→ **Task brief**: Copy every line of the entries that includes the word "agent".

*** Opening Listed entries ***

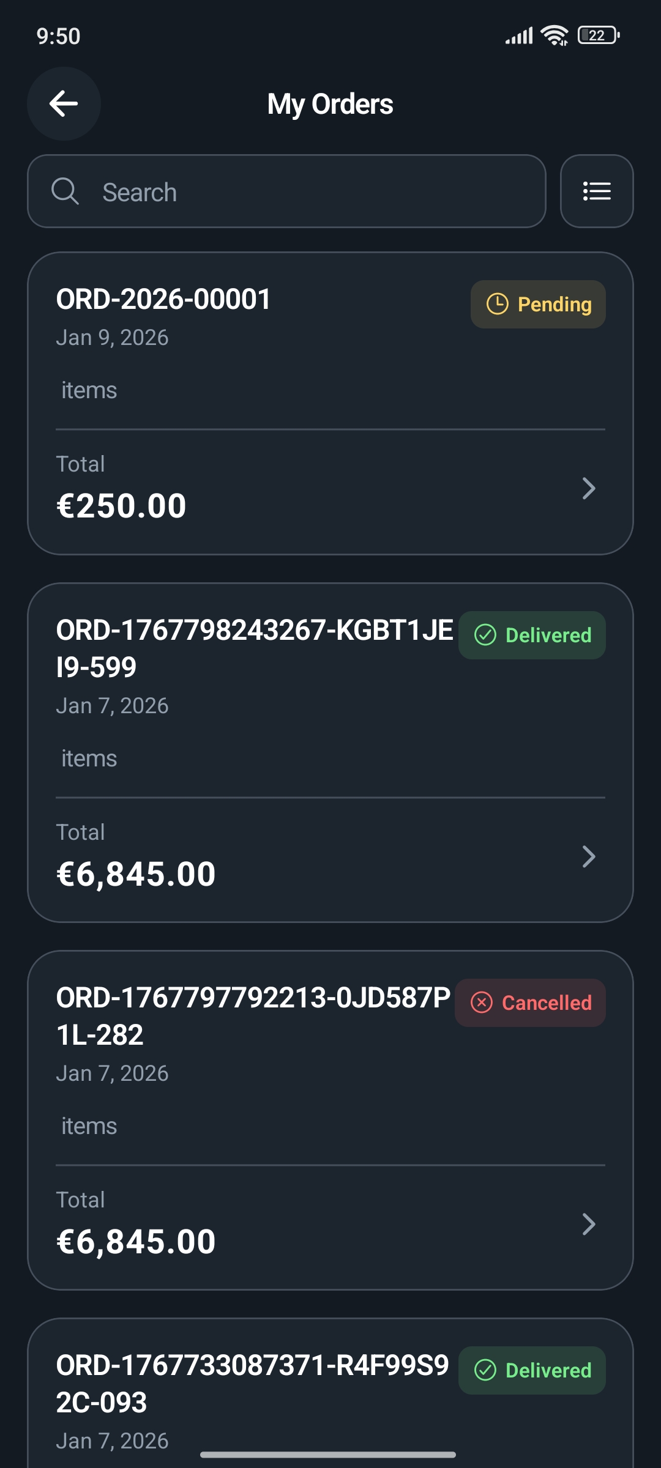Tap the Wi-Fi signal icon

pos(555,35)
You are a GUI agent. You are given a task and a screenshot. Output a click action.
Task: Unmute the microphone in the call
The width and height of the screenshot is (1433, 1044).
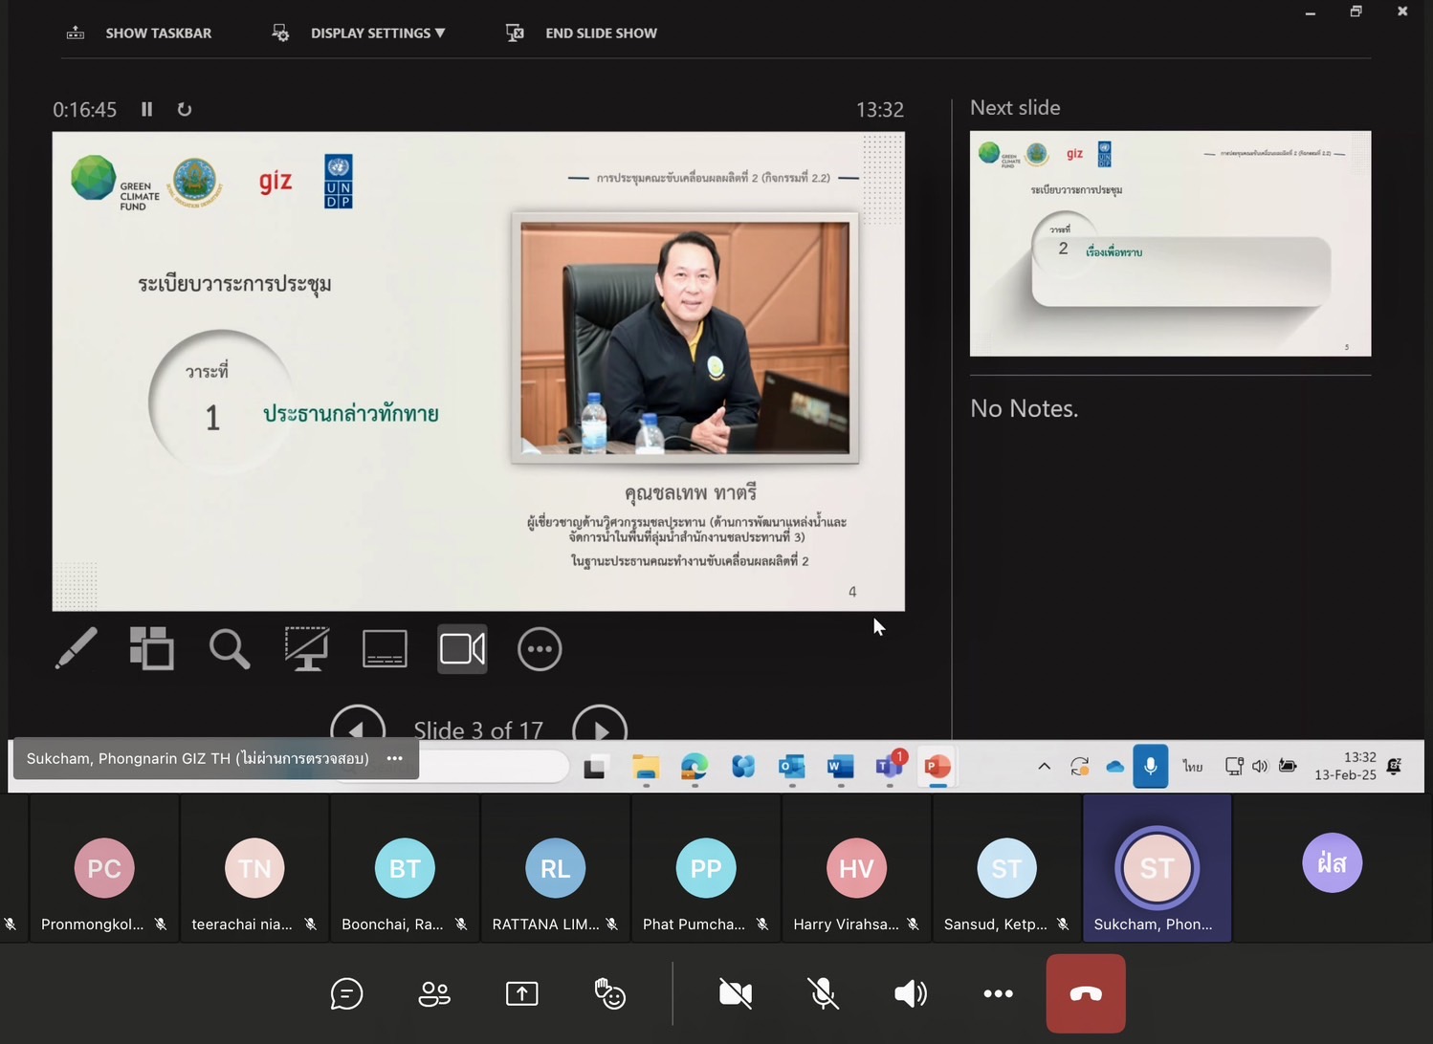tap(823, 994)
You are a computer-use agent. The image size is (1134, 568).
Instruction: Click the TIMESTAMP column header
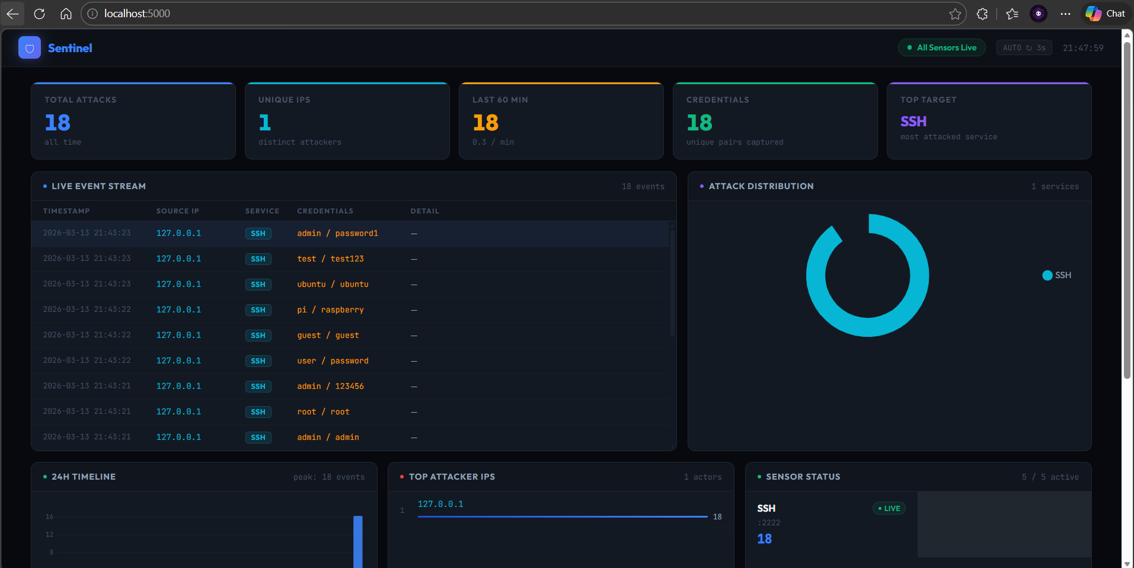click(x=66, y=211)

*** Closing Listed entries ***

→ **Your solution**:
You are a GUI agent. You are given a task and a screenshot. Output a click action.
You are a computer-use agent. The image size is (1134, 568).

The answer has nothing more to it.